• [DESCRIPTION OF THE TASK]: Your job is to write out each record precisely as it stands.

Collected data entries
###

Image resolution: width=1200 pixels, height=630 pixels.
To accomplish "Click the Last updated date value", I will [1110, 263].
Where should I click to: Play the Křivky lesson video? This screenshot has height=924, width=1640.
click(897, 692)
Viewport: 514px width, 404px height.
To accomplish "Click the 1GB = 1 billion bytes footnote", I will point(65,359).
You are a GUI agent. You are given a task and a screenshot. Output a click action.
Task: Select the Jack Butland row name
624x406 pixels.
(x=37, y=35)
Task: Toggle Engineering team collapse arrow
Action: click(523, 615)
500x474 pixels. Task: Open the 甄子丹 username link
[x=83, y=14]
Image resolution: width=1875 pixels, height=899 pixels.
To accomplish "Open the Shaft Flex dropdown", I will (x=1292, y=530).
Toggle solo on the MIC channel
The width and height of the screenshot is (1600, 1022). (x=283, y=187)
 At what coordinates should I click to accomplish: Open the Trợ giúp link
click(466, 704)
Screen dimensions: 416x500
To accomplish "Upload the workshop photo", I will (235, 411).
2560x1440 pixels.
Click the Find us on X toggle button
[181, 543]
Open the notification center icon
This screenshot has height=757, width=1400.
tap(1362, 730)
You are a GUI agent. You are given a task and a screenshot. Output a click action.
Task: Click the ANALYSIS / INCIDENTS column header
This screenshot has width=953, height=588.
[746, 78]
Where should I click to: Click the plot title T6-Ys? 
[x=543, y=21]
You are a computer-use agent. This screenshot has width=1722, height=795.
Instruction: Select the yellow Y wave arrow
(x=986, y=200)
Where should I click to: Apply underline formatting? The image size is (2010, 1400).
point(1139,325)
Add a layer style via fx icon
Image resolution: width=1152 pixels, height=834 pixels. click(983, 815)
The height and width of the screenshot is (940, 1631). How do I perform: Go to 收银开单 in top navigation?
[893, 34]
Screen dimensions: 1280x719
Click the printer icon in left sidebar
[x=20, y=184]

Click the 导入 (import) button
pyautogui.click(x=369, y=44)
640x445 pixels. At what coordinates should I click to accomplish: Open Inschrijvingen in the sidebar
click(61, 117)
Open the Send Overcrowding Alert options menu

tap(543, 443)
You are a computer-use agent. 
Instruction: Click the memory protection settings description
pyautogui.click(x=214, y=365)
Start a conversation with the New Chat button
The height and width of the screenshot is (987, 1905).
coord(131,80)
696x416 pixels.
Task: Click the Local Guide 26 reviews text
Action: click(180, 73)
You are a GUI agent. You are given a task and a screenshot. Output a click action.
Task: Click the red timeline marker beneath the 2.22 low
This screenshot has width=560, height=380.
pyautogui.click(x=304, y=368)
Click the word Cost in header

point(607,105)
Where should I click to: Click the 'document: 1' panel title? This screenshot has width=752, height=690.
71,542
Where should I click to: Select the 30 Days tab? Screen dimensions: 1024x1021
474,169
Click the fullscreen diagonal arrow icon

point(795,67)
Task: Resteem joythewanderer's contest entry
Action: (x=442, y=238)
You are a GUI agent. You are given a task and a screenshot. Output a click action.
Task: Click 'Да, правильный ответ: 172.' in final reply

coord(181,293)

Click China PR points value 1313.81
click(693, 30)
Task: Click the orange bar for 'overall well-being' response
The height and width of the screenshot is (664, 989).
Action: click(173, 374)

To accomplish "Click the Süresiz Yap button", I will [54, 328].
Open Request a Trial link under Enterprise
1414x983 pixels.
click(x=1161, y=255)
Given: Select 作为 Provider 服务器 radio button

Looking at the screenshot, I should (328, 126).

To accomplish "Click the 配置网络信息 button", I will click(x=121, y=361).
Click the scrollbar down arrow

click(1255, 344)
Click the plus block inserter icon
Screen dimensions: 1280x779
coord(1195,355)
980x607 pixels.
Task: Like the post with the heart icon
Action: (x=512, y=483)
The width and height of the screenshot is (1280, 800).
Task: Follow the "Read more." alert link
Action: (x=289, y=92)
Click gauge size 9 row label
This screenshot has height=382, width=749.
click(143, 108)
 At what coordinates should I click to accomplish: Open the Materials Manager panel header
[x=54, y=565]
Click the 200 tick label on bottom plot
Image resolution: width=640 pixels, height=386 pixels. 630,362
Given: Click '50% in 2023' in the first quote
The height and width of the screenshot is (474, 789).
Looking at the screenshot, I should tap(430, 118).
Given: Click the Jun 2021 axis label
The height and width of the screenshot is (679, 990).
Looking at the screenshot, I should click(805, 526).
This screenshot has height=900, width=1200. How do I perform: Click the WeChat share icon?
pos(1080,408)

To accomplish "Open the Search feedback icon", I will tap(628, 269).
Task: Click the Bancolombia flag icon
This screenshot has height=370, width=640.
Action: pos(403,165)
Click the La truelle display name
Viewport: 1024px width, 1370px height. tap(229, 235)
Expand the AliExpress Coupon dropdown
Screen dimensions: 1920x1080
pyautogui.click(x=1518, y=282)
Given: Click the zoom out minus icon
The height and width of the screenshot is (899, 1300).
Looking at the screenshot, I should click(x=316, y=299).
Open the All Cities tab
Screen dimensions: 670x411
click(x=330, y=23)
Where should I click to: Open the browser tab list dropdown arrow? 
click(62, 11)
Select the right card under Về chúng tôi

###

• [YOUR RESPONSE]:
Image resolution: width=1200 pixels, height=630 pixels.
To accomplish "Click the Last updated date value", I will [1110, 263].
Where should I click to: Play the Křivky lesson video? This screenshot has height=924, width=1640.
click(897, 692)
Viewport: 514px width, 404px height.
To accomplish "Click the 1GB = 1 billion bytes footnote", I will point(65,359).
You are a GUI agent. You are given a task and a screenshot. Output a click action.
Task: Select the Jack Butland row name
624x406 pixels.
(x=37, y=35)
Task: Toggle Engineering team collapse arrow
Action: click(523, 615)
500x474 pixels. Task: Open the 甄子丹 username link
[x=83, y=14]
Image resolution: width=1875 pixels, height=899 pixels.
To accomplish "Open the Shaft Flex dropdown", I will (x=1292, y=530).
Toggle solo on the MIC channel
The width and height of the screenshot is (1600, 1022). (x=283, y=187)
 At what coordinates should I click to accomplish: Open the Trợ giúp link
click(466, 704)
Screen dimensions: 416x500
To accomplish "Upload the workshop photo", I will (235, 411).
2560x1440 pixels.
Click the Find us on X toggle button
[181, 543]
Open the notification center icon
This screenshot has height=757, width=1400.
tap(1362, 730)
You are a GUI agent. You are given a task and a screenshot. Output a click action.
Task: Click the ANALYSIS / INCIDENTS column header
This screenshot has width=953, height=588.
[746, 78]
Where should I click to: Click the plot title T6-Ys? 
[x=543, y=21]
You are a computer-use agent. This screenshot has width=1722, height=795.
Instruction: Select the yellow Y wave arrow
(x=986, y=200)
Where should I click to: Apply underline formatting? The image size is (2010, 1400).
point(1139,325)
Add a layer style via fx icon
Image resolution: width=1152 pixels, height=834 pixels. click(983, 815)
The height and width of the screenshot is (940, 1631). How do I perform: Go to 收银开单 in top navigation?
[893, 34]
Screen dimensions: 1280x719
Click the printer icon in left sidebar
[x=20, y=184]

Click the 导入 (import) button
pyautogui.click(x=369, y=44)
640x445 pixels. At what coordinates should I click to accomplish: Open Inschrijvingen in the sidebar
click(61, 117)
Open the Send Overcrowding Alert options menu

tap(543, 443)
You are a computer-use agent. 
Instruction: Click the memory protection settings description
pyautogui.click(x=214, y=365)
Start a conversation with the New Chat button
The height and width of the screenshot is (987, 1905).
coord(131,80)
696x416 pixels.
Task: Click the Local Guide 26 reviews text
Action: click(180, 73)
You are a GUI agent. You are given a task and a screenshot. Output a click action.
Task: Click the red timeline marker beneath the 2.22 low
This screenshot has width=560, height=380.
pyautogui.click(x=304, y=368)
Click the word Cost in header

point(607,105)
Where should I click to: Click the 'document: 1' panel title? This screenshot has width=752, height=690.
71,542
Where should I click to: Select the 30 Days tab? Screen dimensions: 1024x1021
474,169
Click the fullscreen diagonal arrow icon

point(795,67)
Task: Resteem joythewanderer's contest entry
Action: (x=442, y=238)
You are a GUI agent. You are given a task and a screenshot. Output a click action.
Task: Click 'Да, правильный ответ: 172.' in final reply

coord(181,293)

Click China PR points value 1313.81
click(693, 30)
Task: Click the orange bar for 'overall well-being' response
The height and width of the screenshot is (664, 989).
Action: click(173, 374)

To accomplish "Click the Süresiz Yap button", I will [54, 328].
Open Request a Trial link under Enterprise
1414x983 pixels.
click(x=1161, y=255)
Given: Select 作为 Provider 服务器 radio button

Looking at the screenshot, I should (328, 126).

To accomplish "Click the 配置网络信息 button", I will click(x=121, y=361).
Click the scrollbar down arrow

click(1255, 344)
Click the plus block inserter icon
Screen dimensions: 1280x779
coord(1195,355)
980x607 pixels.
Task: Like the post with the heart icon
Action: (x=512, y=483)
The width and height of the screenshot is (1280, 800).
Task: Follow the "Read more." alert link
Action: (x=289, y=92)
Click gauge size 9 row label
This screenshot has height=382, width=749.
click(143, 108)
 At what coordinates should I click to accomplish: Open the Materials Manager panel header
[x=54, y=565]
Click the 200 tick label on bottom plot
Image resolution: width=640 pixels, height=386 pixels. 630,362
Given: Click '50% in 2023' in the first quote
The height and width of the screenshot is (474, 789).
Looking at the screenshot, I should tap(430, 118).
Given: Click the Jun 2021 axis label
The height and width of the screenshot is (679, 990).
Looking at the screenshot, I should click(805, 526).
This screenshot has height=900, width=1200. How do I perform: Click the WeChat share icon?
pos(1080,408)

To accomplish "Open the Search feedback icon", I will tap(628, 269).
Task: Click the Bancolombia flag icon
This screenshot has height=370, width=640.
Action: pos(403,165)
Click the La truelle display name
Viewport: 1024px width, 1370px height. tap(229, 235)
Expand the AliExpress Coupon dropdown
Screen dimensions: 1920x1080
pyautogui.click(x=1518, y=282)
Given: Click the zoom out minus icon
The height and width of the screenshot is (899, 1300).
Looking at the screenshot, I should click(x=316, y=299).
Open the All Cities tab
Screen dimensions: 670x411
click(x=330, y=23)
Where should I click to: Open the browser tab list dropdown arrow? 
click(62, 11)
Select the right card under Về chúng tôi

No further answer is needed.